_TO BE DONE_
(a) According to the Falcon 9 launch article, how many Starlink V1.5 satellites is the Starlink 4-1 mission scheduled to carry?
(b) Using the Falcon 9 launch article, explain why there is a good chance SpaceX will eventually replace its Starlink V1.0 constellation.
(c) Pick up the Falcon 9 launch article after its final sentence and keep writing.

Begin TEXT SHOWN

Both SpaceX East Coast drone ships Just Read The Instructions (JRTI) and A Shortfall of Gravitas (ASOG) and two new support and fairing recovery ships (Bob and Doug) are all headed northeast into the Atlantic Ocean, where they’ll soon reach landing zones stationed just ~50 km (~30 mi) apart. As early as 9:03pm EST Wednesday, November 10th (02:03 UTC 11 Nov), the first of those Falcon 9s is scheduled to lift off on its second mission for NASA, sending a new Crew Dragon and four international astronauts on their way to the International Space Station (ISS).
If all goes to plan, less than a day and a half later, a second Falcon 9 rocket will lift off from SpaceX’s other East Coast launch site as part of “Starlink 4-1” – the company’s first dedicated Florida Starlink launch in almost six months.
Starlink 4-1 is scheduled to launch NET 7:40am EST (12:40 UTC) on Friday, November 12th with Falcon 9 booster B1062, a new expendable upper stage, a (likely) reused fairing, and 53 Starlink V1.5 satellites – likely the first of their kind to launch from the East Coast. While the mission profile will be almost identical to all 29 of SpaceX’s dedicated East Coast Starlink launches, it will be targeting a slightly lower and different orbit to kick off the second of five constellation ‘shells’.
Unlike the ~1700 Starlink V1.0 satellites SpaceX launched over the last two years, the Starlink V1.5 satellites the company recently began launching feature a partially upgraded design but are mainly distinguished by the addition of several ‘space lasers’. More officially known as optical interlinks, those lasers will allow Starlink satellites to connect to each other and route communications entirely in orbit, exploiting the vacuum of space to create what amount to wireless fiber-optic links with bandwidth on the order of tens or hundreds of gigabits per second (Gbps). As a result, there’s a good chance that SpaceX will eventually replace the first-generation Starlink V1.0 constellation as soon as possible, leaving an upgraded and laser-linked copycat in their place.

End TEXT SHOWN
Begin RECORD LIST

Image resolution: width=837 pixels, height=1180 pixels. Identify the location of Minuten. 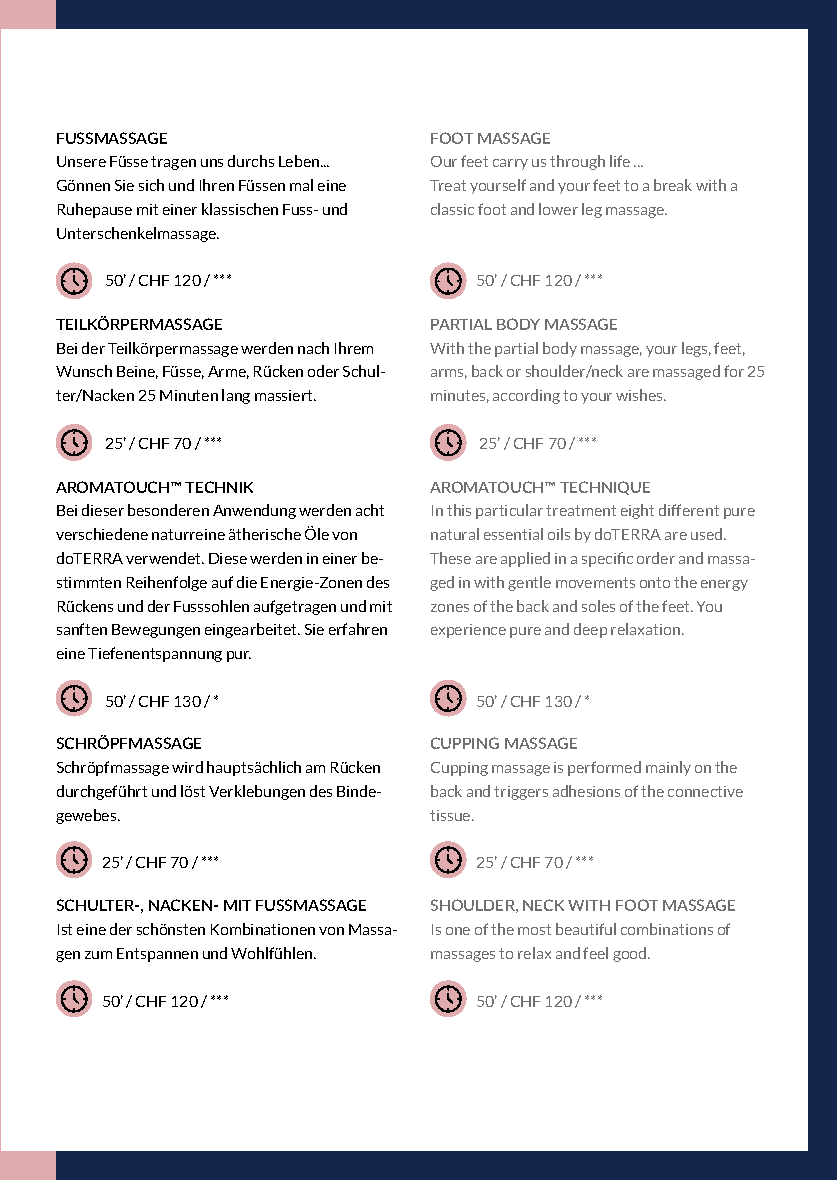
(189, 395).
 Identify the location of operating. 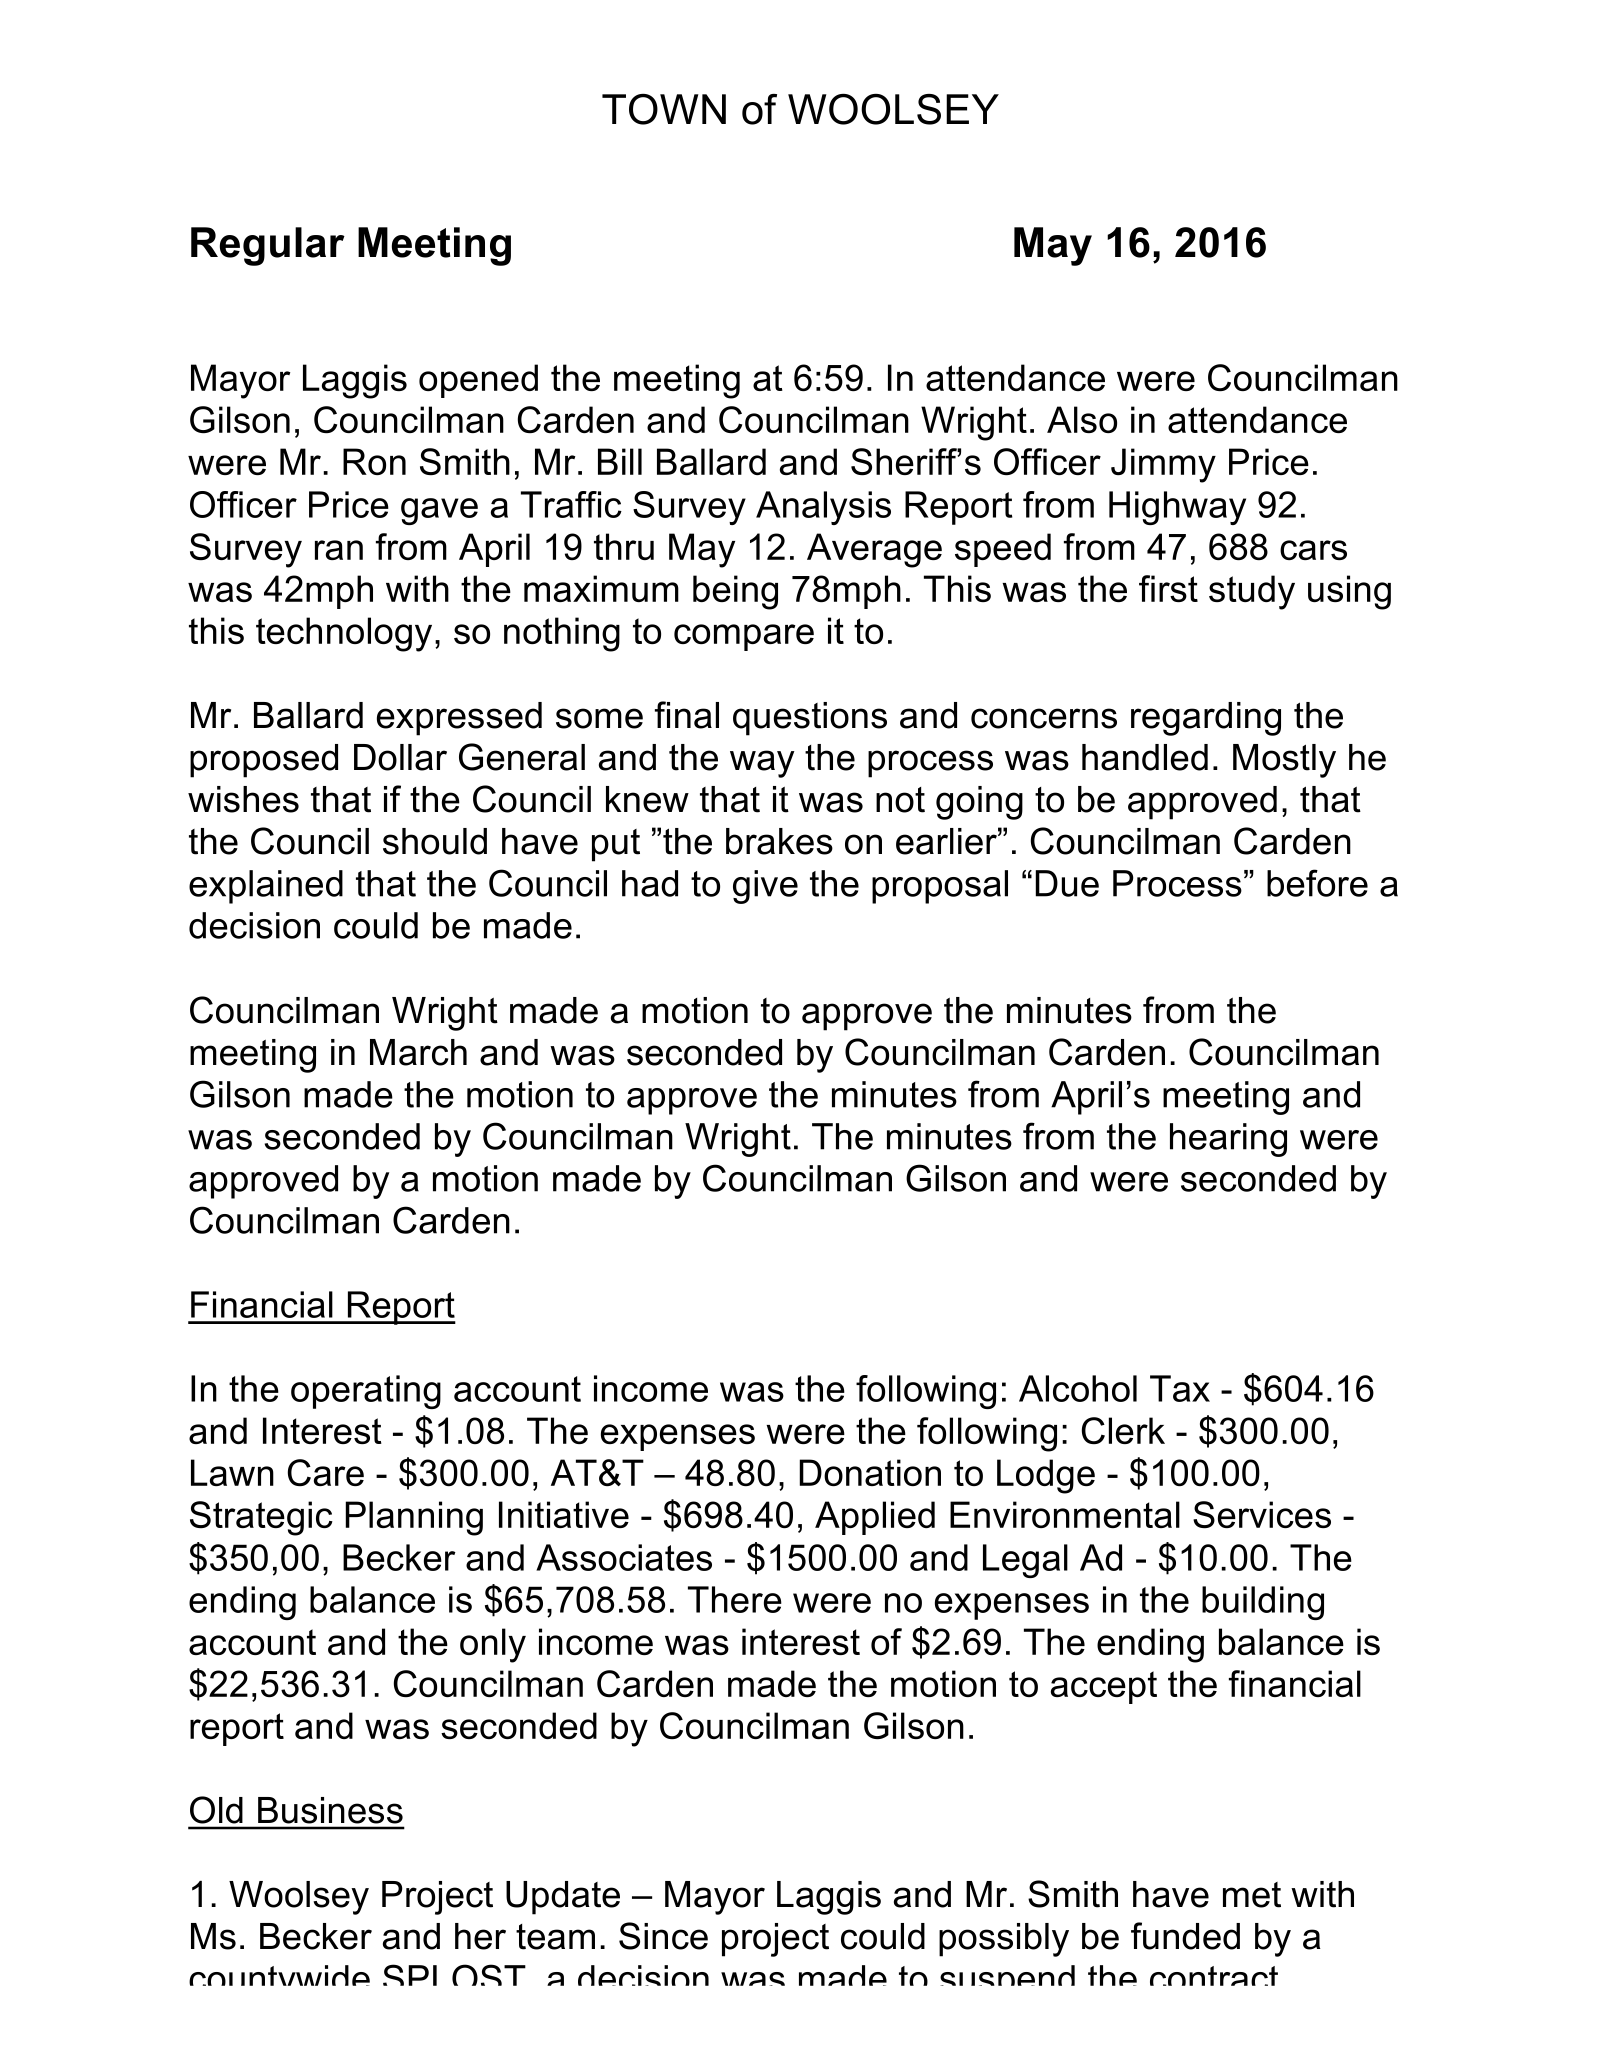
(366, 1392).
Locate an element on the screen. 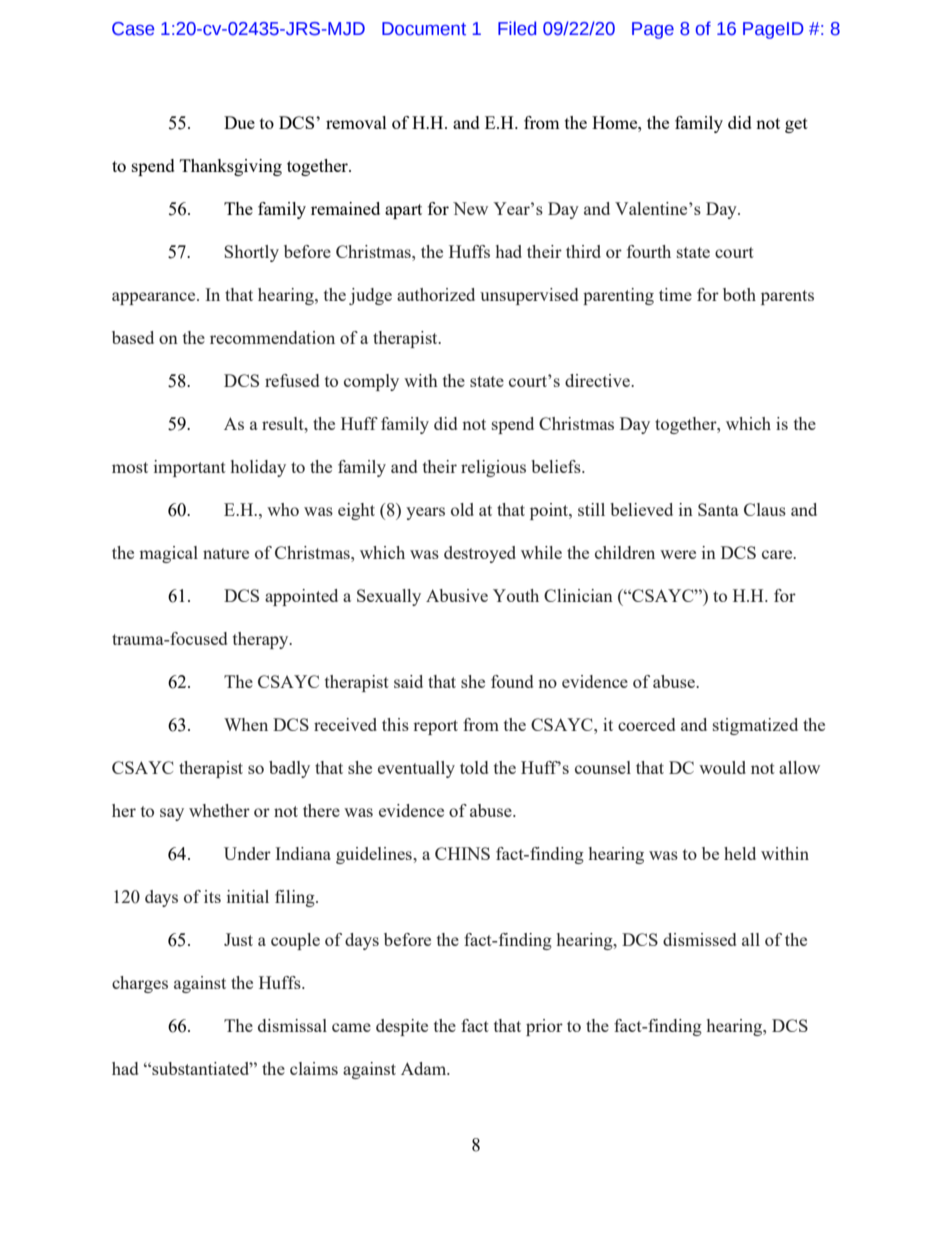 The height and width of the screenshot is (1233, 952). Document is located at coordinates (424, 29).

End RECORD LIST

_RESPONSES IN ORDER_
(a) It is scheduled to carry 53 Starlink V1.5 satellites.

(b) The Starlink V1.5 satellites add optical interlinks, or "space lasers," that let satellites connect to each other and route communications entirely in orbit, with links of tens or hundreds of gigabits per second. Because of this, SpaceX will likely replace the first-generation V1.0 satellites with an upgraded, laser-linked constellation.

(c)
If SpaceX interlinks most or all of its constellation with lasers, it could drastically simplify Starlink ground station operations and cut down on the bureaucratic work required to license and build those stations in virtually every country Starlink wants to operate in. It would also make it far easier for SpaceX to serve unprecedentedly high-quality internet to aircraft and ships – a captive market practically begging for disruption.

In a prelaunch briefing late on November 9th, SpaceX vice president Bill Gerstenmaier revealed that drone ship Just Read The Instructions (JRTI) – originally meant to support Crew-3’s booster landing – had gotten “beat up” by the Atlantic, forcing it to swap places with A Shortfall of Gravitas (ASOG). It’s unclear if the damage JRTI may or may not have received is enough to require a return to port, which could trigger a week or more of Starlink 4-1 launch delays. For now, though, there are no signs of a delay.
Crew-3
Prior to Starlink 4-1, SpaceX is set for its fifth astronaut launch since May 2020 and third operational NASA ‘crew rotation’ mission on Wednesday, November 10th. Crew-3 will also host the 15th through 18th astronauts launched by SpaceX, nominally sending Raja Chari, Thomas Marshburn, Kayla Barron (NASA), and Matthias Maurer (ESA) on their way to an ISS docking on November 11th.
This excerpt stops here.